De romanos, caballeros y viajero.

2000 años en un día

Aquí, en el Rin romántico, los romanos ya se sentían a gusto hace más de 2000 años. En muchos lugares, las huellas aún pueden seguirse hoy en día y la tierra ha sacado a la luz un sinfín de tesoros. El Limes, la antigua muralla romana que separaba el Imperio de los germanos y que fue declarada hace poco Patrimonio de la Humanidad por la Unesco, empieza aquí, en Rheinbrohl. Hasta hace no mucho, el Rin fue foro, frontera y zona de paso para guerreros, mercaderes, reyes y clérigos. La Edad Media fue uno de los periodos más prósperos que ha conocido el valle. Bacharach y Oberwesel, con sus imponentes murallas, torres e iglesias, son testigos, al igual que los más de 40 castillos y palacios, de una época en la que los príncipes elegían aquí a los reyes y los cruzados partían a Tierra Santa. Para mercaderes y comerciantes, el Rin era una ruta muy importante y, a menudo, cara debido a los tributos que cobraban muchos castillos aduaneros y estaciones de peaje para permitir el paso.

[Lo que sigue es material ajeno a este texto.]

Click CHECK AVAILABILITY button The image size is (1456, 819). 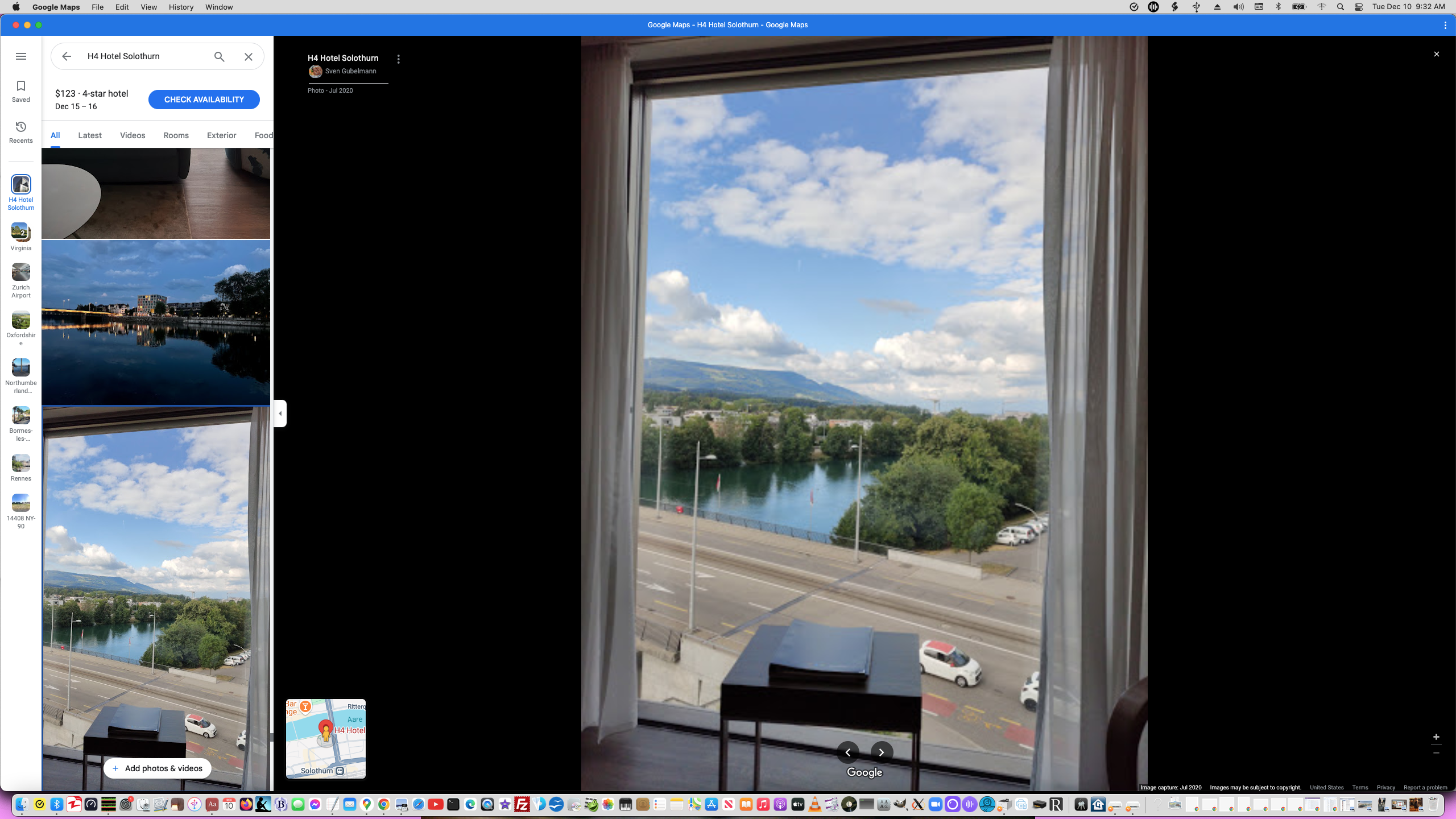[x=204, y=100]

La mayoría de los imponentes castillos y fortalezas del Valle del Rin cayeron en el siglo XVII bajo el asedio de las tropas del Rey Sol francés. Tras quedar reducidos a ruinas por el sinfín de disparos e incendios, en el siglo XIX se convirtieron en una atracción importante gracias a la pasión por la naturaleza de los románticos del Rin. Un río rebelde, acantilados escarpados y castillos en ruinas semejantes a nidos de águila caracterizaban para muchos viajeros la imagen de un paisaje romántico y primitivo. Un atractivo que perdura hasta nuestros días y que no ha perdido ni un ápice de su efecto.